======== Supplied material
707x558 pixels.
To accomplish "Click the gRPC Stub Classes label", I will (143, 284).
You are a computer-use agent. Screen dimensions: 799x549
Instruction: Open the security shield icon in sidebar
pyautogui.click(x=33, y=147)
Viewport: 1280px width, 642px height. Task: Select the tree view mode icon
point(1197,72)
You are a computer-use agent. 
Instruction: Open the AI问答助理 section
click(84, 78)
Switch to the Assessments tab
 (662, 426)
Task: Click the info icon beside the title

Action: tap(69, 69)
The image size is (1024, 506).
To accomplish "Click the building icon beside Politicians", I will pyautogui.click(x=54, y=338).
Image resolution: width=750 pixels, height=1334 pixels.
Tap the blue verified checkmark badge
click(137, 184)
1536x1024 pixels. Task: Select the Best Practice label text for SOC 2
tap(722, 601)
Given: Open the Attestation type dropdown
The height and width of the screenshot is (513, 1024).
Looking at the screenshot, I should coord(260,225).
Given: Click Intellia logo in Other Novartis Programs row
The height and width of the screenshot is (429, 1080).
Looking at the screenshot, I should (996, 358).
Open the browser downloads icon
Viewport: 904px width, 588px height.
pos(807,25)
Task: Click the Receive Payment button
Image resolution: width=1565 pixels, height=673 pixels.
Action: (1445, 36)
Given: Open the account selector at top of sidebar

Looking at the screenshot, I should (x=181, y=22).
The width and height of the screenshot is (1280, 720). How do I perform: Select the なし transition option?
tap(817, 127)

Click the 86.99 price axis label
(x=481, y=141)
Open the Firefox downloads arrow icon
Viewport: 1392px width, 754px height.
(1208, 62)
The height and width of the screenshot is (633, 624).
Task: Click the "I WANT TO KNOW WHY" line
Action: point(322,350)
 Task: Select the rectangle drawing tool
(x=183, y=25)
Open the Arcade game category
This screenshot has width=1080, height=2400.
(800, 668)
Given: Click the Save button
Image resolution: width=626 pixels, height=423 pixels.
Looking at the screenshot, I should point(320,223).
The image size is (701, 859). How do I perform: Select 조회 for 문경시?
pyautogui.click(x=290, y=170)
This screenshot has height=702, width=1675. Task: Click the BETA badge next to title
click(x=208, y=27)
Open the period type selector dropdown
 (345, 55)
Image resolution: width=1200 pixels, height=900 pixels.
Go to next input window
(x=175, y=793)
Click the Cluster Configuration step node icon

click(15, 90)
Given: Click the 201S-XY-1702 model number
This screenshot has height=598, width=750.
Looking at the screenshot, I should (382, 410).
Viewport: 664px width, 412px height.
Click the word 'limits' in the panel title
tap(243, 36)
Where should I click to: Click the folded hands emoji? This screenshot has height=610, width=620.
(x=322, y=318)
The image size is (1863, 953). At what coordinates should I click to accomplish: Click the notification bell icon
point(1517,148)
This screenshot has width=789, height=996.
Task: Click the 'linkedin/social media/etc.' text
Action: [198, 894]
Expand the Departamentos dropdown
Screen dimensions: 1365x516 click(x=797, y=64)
================
_Aim of the task_
When you output the entries, keep every word exactly as it stands.

_Written reply_
707x558 pixels.
To accomplish "Click the gRPC Stub Classes label", I will (143, 284).
You are a computer-use agent. Screen dimensions: 799x549
Instruction: Open the security shield icon in sidebar
pyautogui.click(x=33, y=147)
Viewport: 1280px width, 642px height. Task: Select the tree view mode icon
point(1197,72)
You are a computer-use agent. 
Instruction: Open the AI问答助理 section
click(84, 78)
Switch to the Assessments tab
 (662, 426)
Task: Click the info icon beside the title

Action: tap(69, 69)
The image size is (1024, 506).
To accomplish "Click the building icon beside Politicians", I will pyautogui.click(x=54, y=338).
Image resolution: width=750 pixels, height=1334 pixels.
Tap the blue verified checkmark badge
click(137, 184)
1536x1024 pixels. Task: Select the Best Practice label text for SOC 2
tap(722, 601)
Given: Open the Attestation type dropdown
The height and width of the screenshot is (513, 1024).
Looking at the screenshot, I should coord(260,225).
Given: Click Intellia logo in Other Novartis Programs row
The height and width of the screenshot is (429, 1080).
Looking at the screenshot, I should (996, 358).
Open the browser downloads icon
Viewport: 904px width, 588px height.
pos(807,25)
Task: Click the Receive Payment button
Image resolution: width=1565 pixels, height=673 pixels.
Action: (1445, 36)
Given: Open the account selector at top of sidebar

Looking at the screenshot, I should (x=181, y=22).
The width and height of the screenshot is (1280, 720). How do I perform: Select the なし transition option?
tap(817, 127)

Click the 86.99 price axis label
(x=481, y=141)
Open the Firefox downloads arrow icon
Viewport: 1392px width, 754px height.
(1208, 62)
The height and width of the screenshot is (633, 624).
Task: Click the "I WANT TO KNOW WHY" line
Action: point(322,350)
 Task: Select the rectangle drawing tool
(x=183, y=25)
Open the Arcade game category
This screenshot has width=1080, height=2400.
(800, 668)
Given: Click the Save button
Image resolution: width=626 pixels, height=423 pixels.
Looking at the screenshot, I should point(320,223).
The image size is (701, 859). How do I perform: Select 조회 for 문경시?
pyautogui.click(x=290, y=170)
This screenshot has height=702, width=1675. Task: Click the BETA badge next to title
click(x=208, y=27)
Open the period type selector dropdown
 (345, 55)
Image resolution: width=1200 pixels, height=900 pixels.
Go to next input window
(x=175, y=793)
Click the Cluster Configuration step node icon

click(15, 90)
Given: Click the 201S-XY-1702 model number
This screenshot has height=598, width=750.
Looking at the screenshot, I should (382, 410).
Viewport: 664px width, 412px height.
Click the word 'limits' in the panel title
tap(243, 36)
Where should I click to: Click the folded hands emoji? This screenshot has height=610, width=620.
(x=322, y=318)
The image size is (1863, 953). At what coordinates should I click to accomplish: Click the notification bell icon
point(1517,148)
This screenshot has width=789, height=996.
Task: Click the 'linkedin/social media/etc.' text
Action: [198, 894]
Expand the Departamentos dropdown
Screen dimensions: 1365x516 click(x=797, y=64)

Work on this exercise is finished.